Delete a Single Document

result = collection.delete_one({'name': 'John Doe'})
print(f"Deleted {result.deleted_count} document")

Delete Multiple Documents

result = collection.delete_many({'age': {'$lt': 18}})
print(f"Deleted {result.deleted_count} documents")

Working with Indexes

Creating Indexes

Simple Indexes

# Single field index
collection.create_index('name')

# Compound index
collection.create_index([('name', 1), ('age', -1)])

# Unique index
collection.create_index('email', unique=True)

Special Index Types

# Text index
collection.create_index([('title', 'text'), ('content', 'text')])

# Geospatial index
collection.create_index([('location', '2dsphere')])

# Partial index
collection.create_index(
    'email',
    partialFilterExpression={'email': {'$exists': True}}
)

# TTL index (Time To Live)
collection.create_index(
    'expireAt',
    expireAfterSeconds=3600
)

Managing Indexes

# List all indexes
indexes = list(collection.list_indexes())

# Get index metadata
index_info = collection.index_information()

# Drop a specific index
collection.drop_index('name_1')

# Drop all indexes (except _id)
collection.drop_indexes()

Data Aggregation

Aggregation Basics

# Simple aggregation pipeline
pipeline = [
    {'$match': {'age': {'$gte': 18}}},
    {'$group': {'_id': '$city', 'count': {'$sum': 1}}},
    {'$sort': {'count': -1}}
]

results = collection.aggregate(pipeline)
for result in results:
    print(result)

Advanced Aggregations

# Complex pipeline with multiple stages
pipeline = [
    # Filter
    {'$match': {'status': 'active'}},
    
    # Add computed fields
    {'$addFields': {
        'age_group': {
            '$cond': {
                'if': {'$gte': ['$age', 30]},
                'then': 'adult',
                'else': 'young'
            }
        }
    }},
    
    # Group
    {'$group': {
        '_id': '$age_group',
        'count': {'$sum': 1},
        'avg_age': {'$avg': '$age'},
        'max_age': {'$max': '$age'}
    }},
    
    # Sort
    {'$sort': {'count': -1}},
    
    # Limit results
    {'$limit': 10}
]

results = collection.aggregate(pipeline)

Aggregation with $lookup

# Join collections
pipeline = [
    {'$lookup': {
        'from': 'orders',
        'localField': '_id',
        'foreignField': 'user_id',
        'as': 'user_orders'
    }},
    {'$match': {'user_orders': {'$ne': []}}},
    {'$addFields': {
        'total_orders': {'$size': '$user_orders'}
    }}
]

results = collection.aggregate(pipeline)

Transactions

Transaction Basics

# Simple transaction
with client.start_session() as session:
    with session.start_transaction():
        try:
            # Operations inside the transaction
            collection.insert_one(
                {'name': 'Test User', 'balance': 1000},
                session=session
            )
            
            another_collection.update_one(
                {'_id': some_id},
                {'$inc': {'total': 1000}},
                session=session
            )
            
            # Transaction is automatically committed
        except Exception as e:
            # Transaction is automatically aborted
            print(f"Transaction failed: {e}")

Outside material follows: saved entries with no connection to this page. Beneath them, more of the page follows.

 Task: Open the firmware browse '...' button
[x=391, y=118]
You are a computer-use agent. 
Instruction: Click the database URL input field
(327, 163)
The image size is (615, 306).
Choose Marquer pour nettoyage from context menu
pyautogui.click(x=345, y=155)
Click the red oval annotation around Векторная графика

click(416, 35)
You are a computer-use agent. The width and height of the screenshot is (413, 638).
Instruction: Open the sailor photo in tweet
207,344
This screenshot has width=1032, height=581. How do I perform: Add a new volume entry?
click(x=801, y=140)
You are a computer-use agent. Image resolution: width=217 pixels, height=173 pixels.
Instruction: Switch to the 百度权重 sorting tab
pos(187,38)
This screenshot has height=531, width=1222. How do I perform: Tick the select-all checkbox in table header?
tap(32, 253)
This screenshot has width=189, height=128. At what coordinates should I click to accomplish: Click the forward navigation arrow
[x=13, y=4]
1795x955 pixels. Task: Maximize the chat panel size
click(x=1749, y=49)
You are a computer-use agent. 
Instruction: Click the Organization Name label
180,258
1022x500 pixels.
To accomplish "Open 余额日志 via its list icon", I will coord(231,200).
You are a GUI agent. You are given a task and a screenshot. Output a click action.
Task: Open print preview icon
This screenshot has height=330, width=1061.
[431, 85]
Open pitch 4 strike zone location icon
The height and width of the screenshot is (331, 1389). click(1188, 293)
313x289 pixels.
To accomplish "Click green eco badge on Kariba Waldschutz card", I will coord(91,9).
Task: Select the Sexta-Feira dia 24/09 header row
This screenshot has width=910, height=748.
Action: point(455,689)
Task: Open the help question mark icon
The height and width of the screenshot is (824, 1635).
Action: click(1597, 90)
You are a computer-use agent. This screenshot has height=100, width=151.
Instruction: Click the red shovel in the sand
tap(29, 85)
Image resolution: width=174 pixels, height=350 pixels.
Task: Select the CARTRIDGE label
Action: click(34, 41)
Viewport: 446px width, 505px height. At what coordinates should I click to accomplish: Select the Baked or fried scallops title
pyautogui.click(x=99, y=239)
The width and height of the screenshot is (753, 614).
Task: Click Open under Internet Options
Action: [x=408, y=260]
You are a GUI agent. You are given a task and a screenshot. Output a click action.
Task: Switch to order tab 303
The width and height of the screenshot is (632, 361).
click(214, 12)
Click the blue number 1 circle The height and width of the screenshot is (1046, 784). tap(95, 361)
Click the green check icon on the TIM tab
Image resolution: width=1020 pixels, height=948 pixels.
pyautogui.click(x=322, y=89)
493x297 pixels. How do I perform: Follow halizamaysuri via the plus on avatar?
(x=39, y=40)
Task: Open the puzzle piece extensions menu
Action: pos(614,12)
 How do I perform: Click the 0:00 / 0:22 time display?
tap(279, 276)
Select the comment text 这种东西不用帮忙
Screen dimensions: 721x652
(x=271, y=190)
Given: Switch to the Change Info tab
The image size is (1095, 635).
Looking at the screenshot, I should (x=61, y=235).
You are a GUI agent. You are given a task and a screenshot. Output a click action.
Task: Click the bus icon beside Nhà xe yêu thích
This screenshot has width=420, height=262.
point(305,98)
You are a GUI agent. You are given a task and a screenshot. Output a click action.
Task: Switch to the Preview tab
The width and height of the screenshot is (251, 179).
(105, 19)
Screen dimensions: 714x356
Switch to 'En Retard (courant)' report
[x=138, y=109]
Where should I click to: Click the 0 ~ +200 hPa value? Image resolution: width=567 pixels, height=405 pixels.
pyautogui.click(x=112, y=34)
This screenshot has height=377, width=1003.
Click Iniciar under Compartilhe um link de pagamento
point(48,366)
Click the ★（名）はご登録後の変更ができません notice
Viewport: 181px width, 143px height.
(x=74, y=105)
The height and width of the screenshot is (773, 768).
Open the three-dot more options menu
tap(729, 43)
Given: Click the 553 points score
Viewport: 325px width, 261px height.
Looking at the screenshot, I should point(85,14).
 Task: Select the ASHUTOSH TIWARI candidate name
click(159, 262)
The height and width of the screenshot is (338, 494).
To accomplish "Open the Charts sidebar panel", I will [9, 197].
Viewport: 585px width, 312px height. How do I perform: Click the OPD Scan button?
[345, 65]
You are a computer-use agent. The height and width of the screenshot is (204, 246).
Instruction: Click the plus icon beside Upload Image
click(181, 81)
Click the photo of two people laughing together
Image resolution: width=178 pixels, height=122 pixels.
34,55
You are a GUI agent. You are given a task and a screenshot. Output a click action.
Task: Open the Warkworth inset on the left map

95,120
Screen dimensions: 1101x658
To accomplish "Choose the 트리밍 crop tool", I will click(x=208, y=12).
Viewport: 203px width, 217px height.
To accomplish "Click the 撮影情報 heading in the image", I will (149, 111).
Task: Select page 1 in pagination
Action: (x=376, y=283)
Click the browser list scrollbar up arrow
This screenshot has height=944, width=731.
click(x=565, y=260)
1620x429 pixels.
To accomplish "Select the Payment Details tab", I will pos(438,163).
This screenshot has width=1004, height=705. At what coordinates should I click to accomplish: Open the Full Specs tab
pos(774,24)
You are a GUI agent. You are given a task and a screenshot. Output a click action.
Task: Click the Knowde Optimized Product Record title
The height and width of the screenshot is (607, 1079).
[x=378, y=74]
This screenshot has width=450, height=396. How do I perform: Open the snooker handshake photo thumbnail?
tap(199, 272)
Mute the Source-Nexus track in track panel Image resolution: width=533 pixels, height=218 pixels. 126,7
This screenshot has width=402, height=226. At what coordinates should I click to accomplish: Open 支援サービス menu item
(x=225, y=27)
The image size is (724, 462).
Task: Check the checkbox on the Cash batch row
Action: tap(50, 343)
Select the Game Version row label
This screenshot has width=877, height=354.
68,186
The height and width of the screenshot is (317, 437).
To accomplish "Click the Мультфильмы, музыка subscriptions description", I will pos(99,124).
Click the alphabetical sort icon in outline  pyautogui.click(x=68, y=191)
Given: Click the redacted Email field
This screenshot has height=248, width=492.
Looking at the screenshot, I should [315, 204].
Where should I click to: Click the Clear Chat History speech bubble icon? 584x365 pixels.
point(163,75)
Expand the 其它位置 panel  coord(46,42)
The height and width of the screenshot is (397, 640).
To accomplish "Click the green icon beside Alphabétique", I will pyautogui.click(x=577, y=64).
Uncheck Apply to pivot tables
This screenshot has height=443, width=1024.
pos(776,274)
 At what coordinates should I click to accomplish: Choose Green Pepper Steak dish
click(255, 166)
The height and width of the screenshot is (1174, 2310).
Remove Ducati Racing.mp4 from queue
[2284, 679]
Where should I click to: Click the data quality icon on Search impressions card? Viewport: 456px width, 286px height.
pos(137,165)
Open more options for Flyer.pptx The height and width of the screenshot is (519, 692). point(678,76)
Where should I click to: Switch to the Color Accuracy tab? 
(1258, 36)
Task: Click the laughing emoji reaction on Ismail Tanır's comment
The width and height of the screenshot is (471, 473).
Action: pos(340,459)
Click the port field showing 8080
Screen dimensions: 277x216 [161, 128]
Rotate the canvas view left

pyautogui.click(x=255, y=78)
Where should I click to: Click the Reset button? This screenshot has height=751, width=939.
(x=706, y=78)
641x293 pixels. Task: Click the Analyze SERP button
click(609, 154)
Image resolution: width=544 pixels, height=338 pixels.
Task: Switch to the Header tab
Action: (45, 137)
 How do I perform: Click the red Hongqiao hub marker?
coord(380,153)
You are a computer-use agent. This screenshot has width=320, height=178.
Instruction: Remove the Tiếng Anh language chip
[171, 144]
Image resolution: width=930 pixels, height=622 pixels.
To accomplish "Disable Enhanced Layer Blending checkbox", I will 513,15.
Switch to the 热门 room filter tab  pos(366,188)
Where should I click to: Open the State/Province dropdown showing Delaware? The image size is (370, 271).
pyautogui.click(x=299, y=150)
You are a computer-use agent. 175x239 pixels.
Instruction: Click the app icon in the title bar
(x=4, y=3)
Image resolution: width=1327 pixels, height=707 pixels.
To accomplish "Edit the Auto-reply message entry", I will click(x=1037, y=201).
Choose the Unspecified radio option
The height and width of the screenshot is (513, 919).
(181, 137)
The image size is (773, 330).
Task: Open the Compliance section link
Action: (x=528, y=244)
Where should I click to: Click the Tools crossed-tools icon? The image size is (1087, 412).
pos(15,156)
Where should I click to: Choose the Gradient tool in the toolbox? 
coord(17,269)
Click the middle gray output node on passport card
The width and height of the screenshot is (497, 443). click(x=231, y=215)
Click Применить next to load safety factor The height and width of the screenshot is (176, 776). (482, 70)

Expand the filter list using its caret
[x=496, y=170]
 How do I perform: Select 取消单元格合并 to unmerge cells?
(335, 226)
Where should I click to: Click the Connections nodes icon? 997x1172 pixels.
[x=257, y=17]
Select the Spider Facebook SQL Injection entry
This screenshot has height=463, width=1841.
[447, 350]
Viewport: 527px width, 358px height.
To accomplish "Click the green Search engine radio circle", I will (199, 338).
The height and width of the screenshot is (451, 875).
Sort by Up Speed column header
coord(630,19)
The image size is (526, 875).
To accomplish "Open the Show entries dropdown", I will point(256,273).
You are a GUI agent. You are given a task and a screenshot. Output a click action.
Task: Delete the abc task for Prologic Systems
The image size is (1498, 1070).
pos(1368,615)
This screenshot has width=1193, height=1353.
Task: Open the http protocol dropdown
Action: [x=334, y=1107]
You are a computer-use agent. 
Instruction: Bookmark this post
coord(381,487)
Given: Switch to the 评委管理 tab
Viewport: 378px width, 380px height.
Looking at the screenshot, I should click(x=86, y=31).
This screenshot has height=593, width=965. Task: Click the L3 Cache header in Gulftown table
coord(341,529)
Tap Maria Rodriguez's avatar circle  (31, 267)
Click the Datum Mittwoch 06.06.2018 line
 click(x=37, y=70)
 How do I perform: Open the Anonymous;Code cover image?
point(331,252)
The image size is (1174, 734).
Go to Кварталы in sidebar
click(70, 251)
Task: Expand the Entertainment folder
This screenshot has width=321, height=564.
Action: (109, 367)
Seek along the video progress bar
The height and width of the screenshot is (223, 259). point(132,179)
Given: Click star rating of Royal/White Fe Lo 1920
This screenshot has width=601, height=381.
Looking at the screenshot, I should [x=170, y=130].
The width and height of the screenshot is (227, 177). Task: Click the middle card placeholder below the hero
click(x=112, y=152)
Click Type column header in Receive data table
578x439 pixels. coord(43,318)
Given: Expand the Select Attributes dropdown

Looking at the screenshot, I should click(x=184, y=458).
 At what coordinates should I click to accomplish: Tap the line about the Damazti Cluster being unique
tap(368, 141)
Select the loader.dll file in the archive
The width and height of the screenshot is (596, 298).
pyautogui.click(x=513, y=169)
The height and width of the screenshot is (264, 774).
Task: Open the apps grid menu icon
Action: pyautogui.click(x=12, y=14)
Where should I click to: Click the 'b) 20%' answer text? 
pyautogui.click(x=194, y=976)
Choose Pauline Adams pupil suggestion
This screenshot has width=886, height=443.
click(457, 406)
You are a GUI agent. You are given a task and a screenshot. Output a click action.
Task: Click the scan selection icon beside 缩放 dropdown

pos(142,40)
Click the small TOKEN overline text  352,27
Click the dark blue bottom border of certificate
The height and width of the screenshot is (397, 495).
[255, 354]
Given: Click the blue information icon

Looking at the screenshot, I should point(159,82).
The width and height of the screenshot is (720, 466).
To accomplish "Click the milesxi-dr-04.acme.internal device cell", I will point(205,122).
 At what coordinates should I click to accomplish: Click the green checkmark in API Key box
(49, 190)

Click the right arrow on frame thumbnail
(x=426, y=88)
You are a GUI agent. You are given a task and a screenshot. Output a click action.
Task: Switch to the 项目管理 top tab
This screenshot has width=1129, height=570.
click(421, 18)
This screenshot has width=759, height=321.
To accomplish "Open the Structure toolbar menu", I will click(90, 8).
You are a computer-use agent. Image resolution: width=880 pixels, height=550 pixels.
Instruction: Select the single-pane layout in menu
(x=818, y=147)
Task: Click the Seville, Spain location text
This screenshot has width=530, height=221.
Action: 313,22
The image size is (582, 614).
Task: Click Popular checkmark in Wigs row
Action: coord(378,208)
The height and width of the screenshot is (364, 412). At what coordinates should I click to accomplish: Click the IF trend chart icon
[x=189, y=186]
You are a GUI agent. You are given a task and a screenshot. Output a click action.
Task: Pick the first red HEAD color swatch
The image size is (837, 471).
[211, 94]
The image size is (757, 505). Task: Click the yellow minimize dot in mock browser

Manual Transaction Management

session = client.start_session()

try:
    session.start_transaction()
    
    # Operations
    collection.insert_one({'test': 'data'}, session=session)
    
    # Manual commit
    session.commit_transaction()
    
except Exception as e:
    # Manual abort
    session.abort_transaction()
    print(f"Error: {e}")
    
finally:
    session.end_session()

Asynchronous Operations with Motor

Installation and Connection

import motor.motor_asyncio
import asyncio

# Asynchronous client
client = motor.motor_asyncio.AsyncIOMotorClient('mongodb://localhost:27017')
db = client.test_database
collection = db.test_collection

Async CRUD Operations

async def async_operations():
    # Insert
    result = await collection.insert_one({'name': 'Async User'})
    
    # Find
    document = await collection.find_one({'name': 'Async User'})
    
    # Update
    await collection.update_one(
        {'name': 'Async User'},
        {'$set': {'status': 'updated'}}
    )
    
    # Async iteration
    async for doc in collection.find():
        print(doc)
    
    # Aggregation
    pipeline = [{'$match': {'status': 'active'}}]
    async for doc in collection.aggregate(pipeline):
        print(doc)

# Run async operations
asyncio.run(async_operations())

Working with GridFS

GridFS Basics

import gridfs

# Create GridFS instance
fs = gridfs.GridFS(db)

# Store a file
with open('image.jpg', 'rb') as f:
    file_id = fs.put(f, filename='image.jpg', metadata={'type': 'image'})

# Retrieve a file
file_data = fs.get(file_id)
with open('downloaded_image.jpg', 'wb') as f:
    f.write(file_data.read())

# Find files
for file in fs.find({'metadata.type': 'image'}):
    print(f"File: {file.filename}, ID: {file._id}")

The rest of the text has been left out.